Collected data entries:
*****

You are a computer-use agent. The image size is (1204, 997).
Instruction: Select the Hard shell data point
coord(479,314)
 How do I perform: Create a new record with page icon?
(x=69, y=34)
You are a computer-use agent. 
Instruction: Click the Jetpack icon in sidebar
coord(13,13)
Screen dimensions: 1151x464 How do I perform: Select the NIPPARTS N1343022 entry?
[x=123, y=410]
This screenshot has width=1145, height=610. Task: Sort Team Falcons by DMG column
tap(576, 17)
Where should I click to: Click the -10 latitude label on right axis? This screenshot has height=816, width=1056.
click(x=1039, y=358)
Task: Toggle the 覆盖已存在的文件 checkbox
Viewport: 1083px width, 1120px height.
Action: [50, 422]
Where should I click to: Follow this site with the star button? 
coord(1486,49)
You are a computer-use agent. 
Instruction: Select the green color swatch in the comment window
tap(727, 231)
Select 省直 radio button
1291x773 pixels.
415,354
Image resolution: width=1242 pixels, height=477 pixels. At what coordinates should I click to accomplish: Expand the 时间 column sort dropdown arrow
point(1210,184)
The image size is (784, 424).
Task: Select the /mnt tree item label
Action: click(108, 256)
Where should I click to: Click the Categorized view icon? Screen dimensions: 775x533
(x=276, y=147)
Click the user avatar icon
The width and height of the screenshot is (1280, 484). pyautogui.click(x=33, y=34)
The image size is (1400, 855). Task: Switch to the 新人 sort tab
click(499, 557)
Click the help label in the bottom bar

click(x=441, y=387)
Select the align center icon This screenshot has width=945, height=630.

*****

EXERCISE DIRECTIONS:
Reproduce each entry above without a single difference.

RESULT OF THIS TASK:
You are a computer-use agent. The image size is (1204, 997).
Instruction: Select the Hard shell data point
coord(479,314)
 How do I perform: Create a new record with page icon?
(x=69, y=34)
You are a computer-use agent. 
Instruction: Click the Jetpack icon in sidebar
coord(13,13)
Screen dimensions: 1151x464 How do I perform: Select the NIPPARTS N1343022 entry?
[x=123, y=410]
This screenshot has width=1145, height=610. Task: Sort Team Falcons by DMG column
tap(576, 17)
Where should I click to: Click the -10 latitude label on right axis? This screenshot has height=816, width=1056.
click(x=1039, y=358)
Task: Toggle the 覆盖已存在的文件 checkbox
Viewport: 1083px width, 1120px height.
Action: [50, 422]
Where should I click to: Follow this site with the star button? 
coord(1486,49)
You are a computer-use agent. 
Instruction: Select the green color swatch in the comment window
tap(727, 231)
Select 省直 radio button
1291x773 pixels.
415,354
Image resolution: width=1242 pixels, height=477 pixels. At what coordinates should I click to accomplish: Expand the 时间 column sort dropdown arrow
point(1210,184)
The image size is (784, 424).
Task: Select the /mnt tree item label
Action: click(108, 256)
Where should I click to: Click the Categorized view icon? Screen dimensions: 775x533
(x=276, y=147)
Click the user avatar icon
The width and height of the screenshot is (1280, 484). pyautogui.click(x=33, y=34)
The image size is (1400, 855). Task: Switch to the 新人 sort tab
click(499, 557)
Click the help label in the bottom bar

click(x=441, y=387)
Select the align center icon This screenshot has width=945, height=630.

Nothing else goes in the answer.